### Stored data
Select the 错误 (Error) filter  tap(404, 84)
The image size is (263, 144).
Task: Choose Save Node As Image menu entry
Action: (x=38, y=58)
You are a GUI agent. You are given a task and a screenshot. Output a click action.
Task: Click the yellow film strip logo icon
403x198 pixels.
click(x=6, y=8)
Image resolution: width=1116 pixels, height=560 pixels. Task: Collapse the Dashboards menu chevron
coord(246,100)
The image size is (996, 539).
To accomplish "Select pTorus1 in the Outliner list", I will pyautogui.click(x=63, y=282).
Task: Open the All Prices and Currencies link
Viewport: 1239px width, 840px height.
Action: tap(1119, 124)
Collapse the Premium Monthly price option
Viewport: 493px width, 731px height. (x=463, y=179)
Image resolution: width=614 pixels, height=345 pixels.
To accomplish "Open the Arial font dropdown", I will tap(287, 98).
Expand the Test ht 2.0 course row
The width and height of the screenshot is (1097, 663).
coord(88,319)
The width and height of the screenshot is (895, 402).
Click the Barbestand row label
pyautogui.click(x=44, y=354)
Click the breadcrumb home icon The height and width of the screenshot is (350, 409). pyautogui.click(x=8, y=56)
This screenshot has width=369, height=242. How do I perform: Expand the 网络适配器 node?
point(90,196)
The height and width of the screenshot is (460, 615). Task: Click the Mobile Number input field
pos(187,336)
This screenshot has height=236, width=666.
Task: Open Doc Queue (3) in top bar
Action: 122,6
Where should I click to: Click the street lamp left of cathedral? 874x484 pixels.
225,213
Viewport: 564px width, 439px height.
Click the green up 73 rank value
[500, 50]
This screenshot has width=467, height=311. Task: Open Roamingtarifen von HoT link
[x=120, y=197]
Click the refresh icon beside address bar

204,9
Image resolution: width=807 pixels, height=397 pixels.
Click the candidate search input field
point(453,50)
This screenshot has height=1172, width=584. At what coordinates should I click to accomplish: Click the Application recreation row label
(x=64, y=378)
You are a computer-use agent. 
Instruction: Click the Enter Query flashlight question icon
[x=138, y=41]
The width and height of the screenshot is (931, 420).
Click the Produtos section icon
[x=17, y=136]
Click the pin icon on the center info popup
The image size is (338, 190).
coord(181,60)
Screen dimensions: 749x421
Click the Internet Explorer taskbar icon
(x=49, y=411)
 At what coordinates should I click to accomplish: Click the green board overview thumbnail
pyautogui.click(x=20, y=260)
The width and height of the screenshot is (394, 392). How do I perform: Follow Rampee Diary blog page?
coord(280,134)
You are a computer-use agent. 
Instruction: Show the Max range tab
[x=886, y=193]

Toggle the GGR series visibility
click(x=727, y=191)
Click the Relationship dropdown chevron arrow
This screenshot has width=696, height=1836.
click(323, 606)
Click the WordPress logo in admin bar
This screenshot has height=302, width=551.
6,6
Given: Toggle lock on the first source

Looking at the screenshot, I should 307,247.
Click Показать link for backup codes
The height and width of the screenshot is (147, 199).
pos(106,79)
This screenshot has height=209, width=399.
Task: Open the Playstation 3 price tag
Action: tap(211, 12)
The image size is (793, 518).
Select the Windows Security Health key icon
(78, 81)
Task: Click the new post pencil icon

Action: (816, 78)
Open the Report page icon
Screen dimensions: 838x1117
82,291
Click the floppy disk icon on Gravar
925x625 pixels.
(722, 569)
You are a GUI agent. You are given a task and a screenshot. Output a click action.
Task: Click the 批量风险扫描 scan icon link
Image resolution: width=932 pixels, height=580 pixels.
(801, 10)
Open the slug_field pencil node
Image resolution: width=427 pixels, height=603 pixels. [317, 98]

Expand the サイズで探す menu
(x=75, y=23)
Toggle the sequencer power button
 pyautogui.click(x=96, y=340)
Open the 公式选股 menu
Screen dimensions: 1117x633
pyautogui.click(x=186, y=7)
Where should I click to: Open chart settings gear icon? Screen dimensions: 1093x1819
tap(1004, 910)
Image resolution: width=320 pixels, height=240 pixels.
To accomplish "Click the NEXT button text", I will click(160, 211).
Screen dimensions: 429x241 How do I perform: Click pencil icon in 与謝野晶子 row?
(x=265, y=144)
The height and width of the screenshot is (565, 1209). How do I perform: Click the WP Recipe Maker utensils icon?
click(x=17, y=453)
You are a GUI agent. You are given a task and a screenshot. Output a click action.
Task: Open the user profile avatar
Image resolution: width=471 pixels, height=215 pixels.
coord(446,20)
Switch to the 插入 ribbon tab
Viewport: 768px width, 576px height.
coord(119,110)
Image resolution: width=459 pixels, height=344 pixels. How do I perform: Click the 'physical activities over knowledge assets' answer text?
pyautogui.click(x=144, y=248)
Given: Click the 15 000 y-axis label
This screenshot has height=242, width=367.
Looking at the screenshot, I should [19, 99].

### Task directions
Produce a word-for-word restatement of all the records.

### Exercise output
Select the 错误 (Error) filter  tap(404, 84)
The image size is (263, 144).
Task: Choose Save Node As Image menu entry
Action: (x=38, y=58)
You are a GUI agent. You are given a task and a screenshot. Output a click action.
Task: Click the yellow film strip logo icon
403x198 pixels.
click(x=6, y=8)
Image resolution: width=1116 pixels, height=560 pixels. Task: Collapse the Dashboards menu chevron
coord(246,100)
The image size is (996, 539).
To accomplish "Select pTorus1 in the Outliner list", I will pyautogui.click(x=63, y=282).
Task: Open the All Prices and Currencies link
Viewport: 1239px width, 840px height.
Action: tap(1119, 124)
Collapse the Premium Monthly price option
Viewport: 493px width, 731px height. (x=463, y=179)
Image resolution: width=614 pixels, height=345 pixels.
To accomplish "Open the Arial font dropdown", I will tap(287, 98).
Expand the Test ht 2.0 course row
The width and height of the screenshot is (1097, 663).
coord(88,319)
The width and height of the screenshot is (895, 402).
Click the Barbestand row label
pyautogui.click(x=44, y=354)
Click the breadcrumb home icon The height and width of the screenshot is (350, 409). pyautogui.click(x=8, y=56)
This screenshot has width=369, height=242. How do I perform: Expand the 网络适配器 node?
point(90,196)
The height and width of the screenshot is (460, 615). Task: Click the Mobile Number input field
pos(187,336)
This screenshot has height=236, width=666.
Task: Open Doc Queue (3) in top bar
Action: 122,6
Where should I click to: Click the street lamp left of cathedral? 874x484 pixels.
225,213
Viewport: 564px width, 439px height.
Click the green up 73 rank value
[500, 50]
This screenshot has width=467, height=311. Task: Open Roamingtarifen von HoT link
[x=120, y=197]
Click the refresh icon beside address bar

204,9
Image resolution: width=807 pixels, height=397 pixels.
Click the candidate search input field
point(453,50)
This screenshot has height=1172, width=584. At what coordinates should I click to accomplish: Click the Application recreation row label
(x=64, y=378)
You are a computer-use agent. 
Instruction: Click the Enter Query flashlight question icon
[x=138, y=41]
The width and height of the screenshot is (931, 420).
Click the Produtos section icon
[x=17, y=136]
Click the pin icon on the center info popup
The image size is (338, 190).
coord(181,60)
Screen dimensions: 749x421
Click the Internet Explorer taskbar icon
(x=49, y=411)
 At what coordinates should I click to accomplish: Click the green board overview thumbnail
pyautogui.click(x=20, y=260)
The width and height of the screenshot is (394, 392). How do I perform: Follow Rampee Diary blog page?
coord(280,134)
You are a computer-use agent. 
Instruction: Show the Max range tab
[x=886, y=193]

Toggle the GGR series visibility
click(x=727, y=191)
Click the Relationship dropdown chevron arrow
This screenshot has width=696, height=1836.
click(323, 606)
Click the WordPress logo in admin bar
This screenshot has height=302, width=551.
6,6
Given: Toggle lock on the first source

Looking at the screenshot, I should 307,247.
Click Показать link for backup codes
The height and width of the screenshot is (147, 199).
pos(106,79)
This screenshot has height=209, width=399.
Task: Open the Playstation 3 price tag
Action: tap(211, 12)
The image size is (793, 518).
Select the Windows Security Health key icon
(78, 81)
Task: Click the new post pencil icon

Action: (816, 78)
Open the Report page icon
Screen dimensions: 838x1117
82,291
Click the floppy disk icon on Gravar
925x625 pixels.
(722, 569)
You are a GUI agent. You are given a task and a screenshot. Output a click action.
Task: Click the 批量风险扫描 scan icon link
Image resolution: width=932 pixels, height=580 pixels.
(801, 10)
Open the slug_field pencil node
Image resolution: width=427 pixels, height=603 pixels. [317, 98]

Expand the サイズで探す menu
(x=75, y=23)
Toggle the sequencer power button
 pyautogui.click(x=96, y=340)
Open the 公式选股 menu
Screen dimensions: 1117x633
pyautogui.click(x=186, y=7)
Where should I click to: Open chart settings gear icon? Screen dimensions: 1093x1819
tap(1004, 910)
Image resolution: width=320 pixels, height=240 pixels.
To accomplish "Click the NEXT button text", I will click(160, 211).
Screen dimensions: 429x241 How do I perform: Click pencil icon in 与謝野晶子 row?
(x=265, y=144)
The height and width of the screenshot is (565, 1209). How do I perform: Click the WP Recipe Maker utensils icon?
click(x=17, y=453)
You are a GUI agent. You are given a task and a screenshot. Output a click action.
Task: Open the user profile avatar
Image resolution: width=471 pixels, height=215 pixels.
coord(446,20)
Switch to the 插入 ribbon tab
Viewport: 768px width, 576px height.
coord(119,110)
Image resolution: width=459 pixels, height=344 pixels. How do I perform: Click the 'physical activities over knowledge assets' answer text?
pyautogui.click(x=144, y=248)
Given: Click the 15 000 y-axis label
This screenshot has height=242, width=367.
Looking at the screenshot, I should [19, 99].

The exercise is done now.